Stored data:
★ ★ ★

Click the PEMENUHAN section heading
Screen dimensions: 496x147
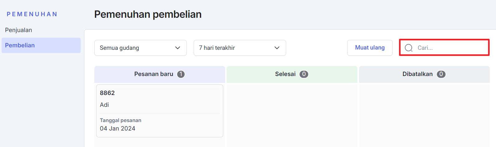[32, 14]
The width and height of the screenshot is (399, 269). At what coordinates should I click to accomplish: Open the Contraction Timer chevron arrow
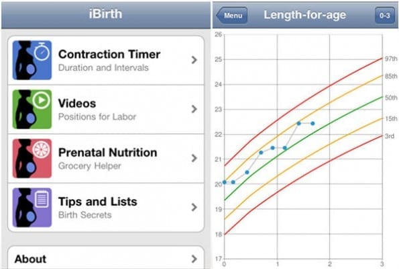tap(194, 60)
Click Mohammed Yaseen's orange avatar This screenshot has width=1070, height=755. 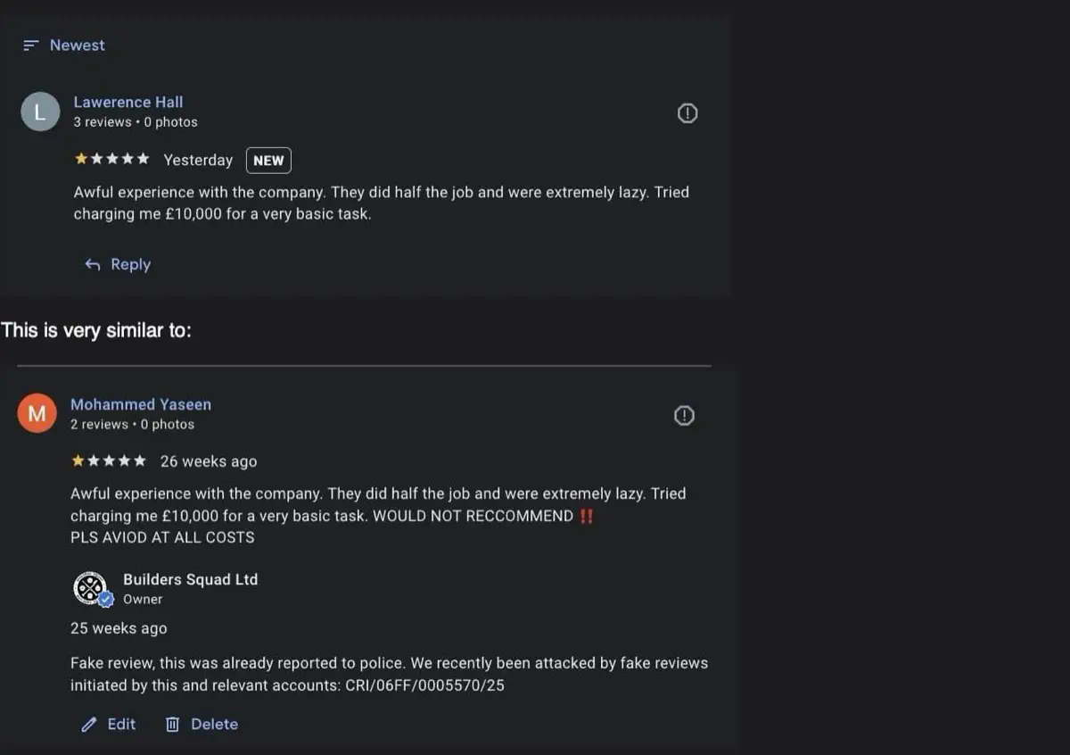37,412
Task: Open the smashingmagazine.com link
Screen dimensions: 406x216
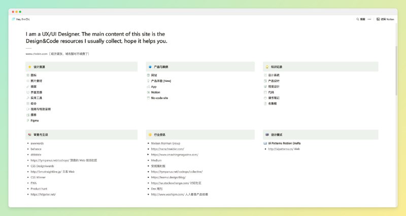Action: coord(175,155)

★ ★ ★

* **Task to carry out**: Return only the lines from the one containing "Task: Open the smashingmagazine.com link" through the last line of the entries above, exactly as written and without pictures.

* **Response**:
Task: Open the smashingmagazine.com link
Screen dimensions: 406x216
Action: coord(175,155)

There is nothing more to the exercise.